#### TEXT PROVIDED
::::::
Yeah, and he's like, oh, he's amazed.

Travis:

He's like oh, you actually have core strength. In fact, I can't have core strength.

Dane:

I may not look like it, but right.

Josh:

So true, all right, and we're going all over the place. But, like one of the things I really want to talk to you about I kind of understand how it works on a road bike or a gravel bike. I want to talk about mountain bike fits, sure, and what's different about a mountain bike fit, and what are the things that you look for, or what are the things that you do differently in a mountain bike fit versus a road or a gravel or a tri bike?

Travis:

Sure, that's the fun thing about fitting. I mean, it's fun making people smile and happy, but the other fun thing is that it's dynamic. It's really every person is completely different and you'll find that, you know, just talking around to people there, some Folks that just feel like one position is good for everybody right. That's the last sort of person you want to talk to. Right, we're all different. We all have different Amounts of muscle dominance. We all have different amounts of endurance, right, flexibility, sensitivities to seats, whatever. Then on top of that you've got the performance aspect. So when we're on a triathlon bike or a road bike, you're really going after Performance. I mean, you want to make the person as comfortable as possible, but we're really not moving around much on that bike. Next step is gravel. Gravel bikes are awesome fits. They're so fun because everybody wants something different out of gravel.

Josh:

Yeah, they supposed to be a bike.

Travis:

They can ride anywhere Some people just want to ride them on the road. Some people want to ride them down Patagonia and do all the dirt roads. I take mine out at honeybee and I'll ride single track right. All those fits are completely different. Well, they're not completely different, but they are different fits right. You know, the more aggressive you're gonna get, the slightly lower a seat you know you might have because you need to move over the bike a little bit, and the wider your handlebar should be because you need to have more leverage right control that front end. Yep, if you're just gonna ride your bike on the road, road bars fine.

Josh:

Just set it up like a road bike, basically.

Travis:

Yeah, so they're very different. At the same time, you're gonna want the handlebars to be a little higher. Right gravel bike, because you still need to be able to move over the bike a little more, yep. So there's that. And then we get into mountain biking, and the reason there aren't a lot of mountain fitters is one I think fitters ignored mountain bikers. I did, yeah, I was right, fitting mostly road and triathlon forever. Then I got on a buddy's bike. Just on a fluke, he was riding the exact same bike I was in size, setup differently, and it blew my mind.

Josh:

I was like oh my god, this thing come.

Travis:

This feels amazing.

Josh:

Oh, wait, wait. Mountain bike fit, does matter.

Travis:

Oh, yeah, and and I should know better. But yeah, I just didn't, I was just yeah yeah, so this is years ago and and since then you know, I've really thought a lot about the different positions I've had. So I grew up Racing cross-country Yep Long, long time ago. Steep steer tubes yeah. Narrow handlebars.

Dane:

V brakes, or can't you see he? Breaks what 1.25 tire 1.2, 2.1, 2.5, 2.1, 2.2, jesus yeah, they're still very narrow, yeah, still very narrow smoking dart sort of stuff.
::::::
#### LISTED ENTRIES

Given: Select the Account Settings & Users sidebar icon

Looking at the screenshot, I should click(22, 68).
::::::
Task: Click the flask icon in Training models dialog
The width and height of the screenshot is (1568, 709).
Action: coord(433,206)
::::::
#### PROBLEMS TO WORK ON
**1.** Decide whether each statement agrees with the bike-fit conversation, answering yes or no and quoting the words from the conversation that settle it: (a) Travis finds gravel bikes fun to fit because everybody wants something different out of gravel. (b) Travis says a more aggressive gravel setup calls for a narrower handlebar. (c) Travis grew up racing downhill.
**2.** Write the next part of the bike-fit conversation, picking up after its final line.
The rows have no connection to the bike-fit conversation.

#### PER-TASK OUTPUTS
**1.**
(a) Yes: "They're so fun because everybody wants something different out of gravel."
(b) No: "the wider your handlebar should be because you need to have more leverage"
(c) No: "So I grew up Racing cross-country"

**2.**
Travis:

Then gosh Raced more cross-country through there when I was first going to University of Arizona as part of their mountain club and we'd go down to Hermosio and race cross-country.

Josh:

I heard I've heard about those races. Actually they've had a couple guys on the podcast. They're pretty fun about those.

Travis:

Yeah, good times. You know, at the same time as that, that's when it was oh Gosh, it was prior to that that I was racing downhill. So so I got into downhill while I was still living in Southern California, right raised Fontana and big bear and some of the other courses. Then by the time I got out here, that's when I met Dane, he was like, well, I down hell. I was like, all right, well, I down him, and so we'd go up to sunrise and go hit it and just have a blast. And it was great because we generally pretty, I think, keep up with each other pretty well. Yeah, which was a lot of fun. And so my point to bringing all that stuff up is just that I've got a really good understanding and the whole time, by the way, that I was doing the downhill stuff, I'm raising my bars, I'm lowering my bars, I'm widening my bars, I'm changing my seat height, doing all that stuff doing a fit. I'm doing a fit, I'm trying to figure out what works best right Now. Granted, that's just what works best for me, but I'm talking to other people about it. So my point to all this is that I've got a good understanding of the different positions. You could potentially be in for everything from old school 80s cross country XC racing to to downhill, and that's a huge swath, a huge, huge Bunch of different positions. You could you can't be in just one position. No, you know and you're yeah, you're moving constantly while you're on the bike.

Josh:

So this makes it. So let me just, can I interrupt?

Travis:

you for a?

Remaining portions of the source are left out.